By embracing these shifts, we believe we have established ourselves as a prominent player in Japan’s lifestyle entertainment industry, delivering exceptional experiences that inspire, entertain, and unite. We believe that our commitment to innovation has fostered brand recognition and a reputation for quality that has allowed us to thrive in Japan’s lifestyle entertainment scene. With a commitment to innovation, cultural exchange, and building community through shared events, we seek to play a vital role in promoting Japan’s entertainment industry and tourism sector, while celebrating the boundless power of music, entertainment and shared experiences to unite people in Japan and beyond.

 

Our principal businesses are (i) event curation; (ii) consultancy and management; (iii) sub-leasing of entertainment venues, and (iv) ownership and operation of restaurants.

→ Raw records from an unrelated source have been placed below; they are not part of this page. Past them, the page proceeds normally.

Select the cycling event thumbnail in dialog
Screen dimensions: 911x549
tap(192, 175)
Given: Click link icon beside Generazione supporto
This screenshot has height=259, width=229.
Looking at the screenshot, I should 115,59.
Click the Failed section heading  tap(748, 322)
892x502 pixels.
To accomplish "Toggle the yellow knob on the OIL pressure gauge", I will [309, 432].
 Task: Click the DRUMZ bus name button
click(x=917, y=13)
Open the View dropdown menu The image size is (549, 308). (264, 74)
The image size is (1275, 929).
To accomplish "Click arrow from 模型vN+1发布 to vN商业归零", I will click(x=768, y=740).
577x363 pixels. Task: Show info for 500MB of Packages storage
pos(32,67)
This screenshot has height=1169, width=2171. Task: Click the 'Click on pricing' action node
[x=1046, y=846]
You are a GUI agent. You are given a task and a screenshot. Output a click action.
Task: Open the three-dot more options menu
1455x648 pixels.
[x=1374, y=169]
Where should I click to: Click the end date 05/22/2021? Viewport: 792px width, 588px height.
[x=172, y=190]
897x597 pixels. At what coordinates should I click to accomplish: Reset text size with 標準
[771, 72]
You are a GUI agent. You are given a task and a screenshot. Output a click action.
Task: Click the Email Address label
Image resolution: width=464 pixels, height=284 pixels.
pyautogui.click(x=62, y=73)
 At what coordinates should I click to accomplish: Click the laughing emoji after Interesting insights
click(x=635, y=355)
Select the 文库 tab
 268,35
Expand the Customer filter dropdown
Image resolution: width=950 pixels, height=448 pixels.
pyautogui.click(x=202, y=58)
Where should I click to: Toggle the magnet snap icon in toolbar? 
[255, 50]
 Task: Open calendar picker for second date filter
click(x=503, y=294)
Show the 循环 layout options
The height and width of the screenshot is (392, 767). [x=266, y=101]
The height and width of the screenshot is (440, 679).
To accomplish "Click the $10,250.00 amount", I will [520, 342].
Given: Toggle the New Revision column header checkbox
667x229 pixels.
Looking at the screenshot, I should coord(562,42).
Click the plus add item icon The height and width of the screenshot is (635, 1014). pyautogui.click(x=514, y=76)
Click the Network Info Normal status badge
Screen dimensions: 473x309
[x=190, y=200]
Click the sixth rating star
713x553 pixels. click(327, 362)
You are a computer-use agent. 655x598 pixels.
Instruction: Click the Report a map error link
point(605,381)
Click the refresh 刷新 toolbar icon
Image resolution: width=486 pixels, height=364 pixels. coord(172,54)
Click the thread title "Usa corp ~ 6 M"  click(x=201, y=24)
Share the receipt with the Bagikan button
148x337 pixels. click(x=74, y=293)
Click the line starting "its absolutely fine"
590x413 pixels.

Each are discussed in more detail below.

 

EVENT CURATION

 

We provide multi-genre event curation services to our customers based on our experience gained over the years. We plan, produce, manage, design and coordinate all aspects of an event or stage set. Depending on the needs of a customer, we provide a comprehensive range of services from conceptualizing an event or function, designing and creating a theme for a stage or event, provision of public announcement sound systems, lighting, disc jockey (“DJ”) and video jockey (“VJ”) technicians, provision of security services, graphics/web design, music video production and enhancement and ticketing.

 

Upon the request for our services from a customer, our sales team will engage with the customer for a sit down or virtual meeting to understand the requirements of the customer. Once the customers’ ideas and needs are visualized, our sales team will arrange a brainstorming session with our design and event planning team to come up with a concept and design befitting for the customer. Criteria that our team will consider range from the size of the event, the capacity of the crowd anticipated, the location of the event (ie, indoor or outdoor), the seasonality of event (ie winter or summer), any specific requirements of the artist/DJ/VJ etc. In addition, we will provide the customer with a costing proposal. Based on this, we will prepare design boards and sketches based on our customer’s specifications and based on our team’s experience for similar events. Preliminary designs are shown to the customer for discussion following which, modification and refining may be necessary based on their feedback. We generally go through several rounds of design and concept amendments before a final proposal is accepted by the customer.

 

Once the final proposal is accepted by the customer, our team will proceed to the procurement stage whereby we source the required products, materials, equipment, venue, ticketing, food etc from such service providers. To the extent necessary, we subcontract certain parts of an event to third parties such as construction companies. Our quality control team will engage at all stages of the curation process to ensure that only quality products, as well as where applicable, environmental and sustainability standards, are used/adhered to.

 

Prior to handover of an event, numerous checks are made by the customer and our team running through every aspect of the event from sound, visual, equipment, safety, security, ticketing etc. As we are generally also engaged to manage the operation of the event and not just the curation, we would see the entire event throughout its course. We pay special attention to health and safety, as we must ensure that each event has sufficient security staff for crowd control purposes as well as enough exit routes in case of emergency so as to have an orderly and efficient exiting of a venue.

 

Over time, we believe we have established ourselves as a premier event curator, delivering exceptional experiences that captivate audiences and foster memorable connections. Our event curation vertical has successfully launched over 30 events in the past three years, showcasing our expertise in creating immersive and engaging experiences that cater to diverse tastes and preferences.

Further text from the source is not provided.